The UK vaccination programme is showing early momentum, with a record 598,389 people receiving their first dose in the latest 24-hour period. A total of almost 9m have now had the initial jab.
NHS England said figures set to be published on Monday were expected to show that all eligible, older residents at more than 10,000 care homes have been offered the vaccine.
It added that in a “small number of cases” coronavirus outbreaks had prevented some planned vaccinations from taking place in care homes.
Public health officials would resume vaccination visits at the homes “once it is deemed safe” to do so, said NHS England.
Mr Johnson, who last month said he hoped to offer immunisation to all eligible care home residents by the end of January, hailed the NHS England announcement as a “crucial milestone” in the race to vaccinate the most vulnerable people.
He added that “vaccines are our route out of the pandemic and, having protected 8.9 million people with a first dose so far, our rollout programme will only accelerate from here on”.

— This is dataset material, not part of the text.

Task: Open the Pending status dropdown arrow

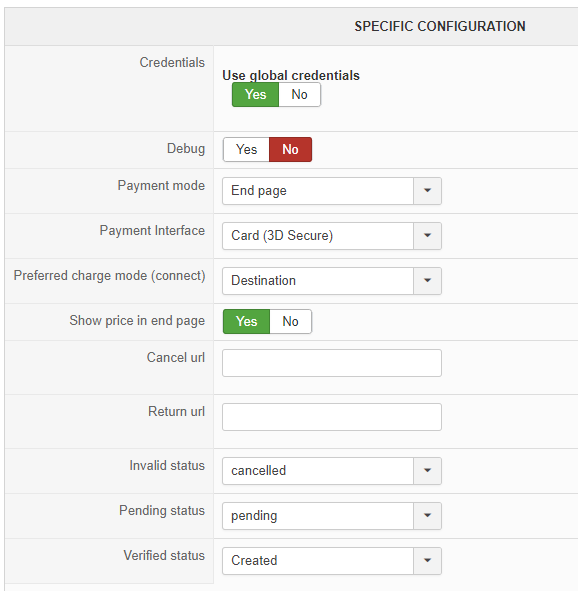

The government’s progress with the vaccination programme comes after it was strongly criticised over some aspects of its handling of the crisis. Labour accused ministers of failing to lock down quickly enough and struggled to put in place an effective test and trace system, among other failings.
One of the greatest concerns has been how Covid-19 spread in care homes, causing 30,000 deaths during the first wave of infections last year. Patients were moved out of hospital and into care homes without testing them for the disease.
International trade secretary Liz Truss said on Sunday that the government was “absolutely confident” in its ability to hit the target of providing first doses of the vaccine to 15m people by mid-February. The 15m include older care home residents, frontline NHS workers, those aged over 70, and people deemed clinically vulnerable. She said the government was aiming to offer the vaccine to those aged over 50 by the spring, followed by all adults by the autumn.
Sir Simon Stevens, NHS England chief executive, said that over the past week, the NHS had vaccinated more than 2m people in England.
Matt Hancock told the BBC on Sunday that, while a “few tough months” lay ahead, he hoped that, by summer, the “vast majority of adults” would be vaccinated. “In six months we’ll be in the middle, I hope, of a happy and free Great British summer, the health secretary said. “I have a high degree of confidence that, by then, the vast majority of adults will have been vaccinated – and that’s not just the clinically vulnerable groups, but all groups.”